Consumer durables output rebounded to grow 5.1% after three months of contraction, but was boosted by the base effect of a 5.7% dip in November 2021. Capital goods which had contracted 1.7% in October, bounced up 20.7% in November and were 11.1% higher month-on-month.
Despite the encouraging IIP numbers, India Ratings and Research economists said the recovery in factory output has a long way to go and will need more policy support. “Even now, the output levels of intermediate goods and consumer durables are less than pre-COVID levels,” said Sunil Kumar Sinha and Paras Jasrai.
Infrastructure and construction goods grew 12.8%, with the highest output since March 2022. Intermediate goods rebounded from a contraction in October to grow 3% in November, while primary goods production rose 4.7%.
ICRA chief economist Aditi Nayar expects IIP growth to moderate to ‘low single digits’ for December, in line with cooling growth in most available high frequency indicators for the month, relative to November levels.
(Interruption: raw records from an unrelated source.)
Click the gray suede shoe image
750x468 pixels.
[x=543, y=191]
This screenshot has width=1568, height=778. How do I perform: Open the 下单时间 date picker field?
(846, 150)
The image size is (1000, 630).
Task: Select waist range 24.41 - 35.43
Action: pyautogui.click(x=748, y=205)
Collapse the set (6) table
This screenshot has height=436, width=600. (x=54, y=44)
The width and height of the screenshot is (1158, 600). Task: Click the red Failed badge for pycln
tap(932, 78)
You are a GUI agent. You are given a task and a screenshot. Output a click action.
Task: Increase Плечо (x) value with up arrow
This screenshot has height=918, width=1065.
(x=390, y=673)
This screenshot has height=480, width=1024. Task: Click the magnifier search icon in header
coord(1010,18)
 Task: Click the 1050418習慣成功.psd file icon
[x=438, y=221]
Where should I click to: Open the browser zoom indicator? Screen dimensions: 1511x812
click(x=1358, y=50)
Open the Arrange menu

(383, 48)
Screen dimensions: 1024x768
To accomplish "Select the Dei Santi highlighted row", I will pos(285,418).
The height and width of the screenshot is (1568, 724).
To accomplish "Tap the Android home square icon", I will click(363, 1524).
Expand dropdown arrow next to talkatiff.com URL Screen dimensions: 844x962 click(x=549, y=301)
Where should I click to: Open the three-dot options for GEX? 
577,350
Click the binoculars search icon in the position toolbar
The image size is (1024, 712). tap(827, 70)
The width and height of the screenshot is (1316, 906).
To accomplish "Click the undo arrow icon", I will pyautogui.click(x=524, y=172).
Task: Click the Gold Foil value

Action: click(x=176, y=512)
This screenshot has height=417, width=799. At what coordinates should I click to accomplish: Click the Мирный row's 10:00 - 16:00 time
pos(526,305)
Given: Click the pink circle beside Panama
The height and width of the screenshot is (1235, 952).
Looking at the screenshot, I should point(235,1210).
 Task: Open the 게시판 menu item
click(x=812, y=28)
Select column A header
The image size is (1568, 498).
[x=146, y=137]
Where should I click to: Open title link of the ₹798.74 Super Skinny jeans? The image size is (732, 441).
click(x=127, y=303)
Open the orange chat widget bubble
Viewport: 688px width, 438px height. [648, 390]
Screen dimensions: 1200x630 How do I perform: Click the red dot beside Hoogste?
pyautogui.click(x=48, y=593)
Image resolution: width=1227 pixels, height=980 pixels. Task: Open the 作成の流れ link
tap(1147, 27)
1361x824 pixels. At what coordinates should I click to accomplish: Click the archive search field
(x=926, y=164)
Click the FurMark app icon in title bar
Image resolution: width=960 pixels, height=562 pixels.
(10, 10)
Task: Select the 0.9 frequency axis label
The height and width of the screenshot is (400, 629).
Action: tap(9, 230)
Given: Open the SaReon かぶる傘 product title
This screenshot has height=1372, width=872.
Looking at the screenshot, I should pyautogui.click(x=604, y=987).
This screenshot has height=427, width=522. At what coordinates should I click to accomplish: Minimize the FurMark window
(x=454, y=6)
Seven of the 23 different manufacturing sectors tracked for the Index of Industrial Production (IIP) reported negative growth, led by apparel (-11.7%), coke and refined petroleum products (-9.8%) and textiles (-9%).
Of the rest, nine sectors reported close to 10% or higher growth, including other transport equipment (24%), motor vehicles (22.2%), printing of recorded media (22.1%) and machinery and equipment (up 20.8%).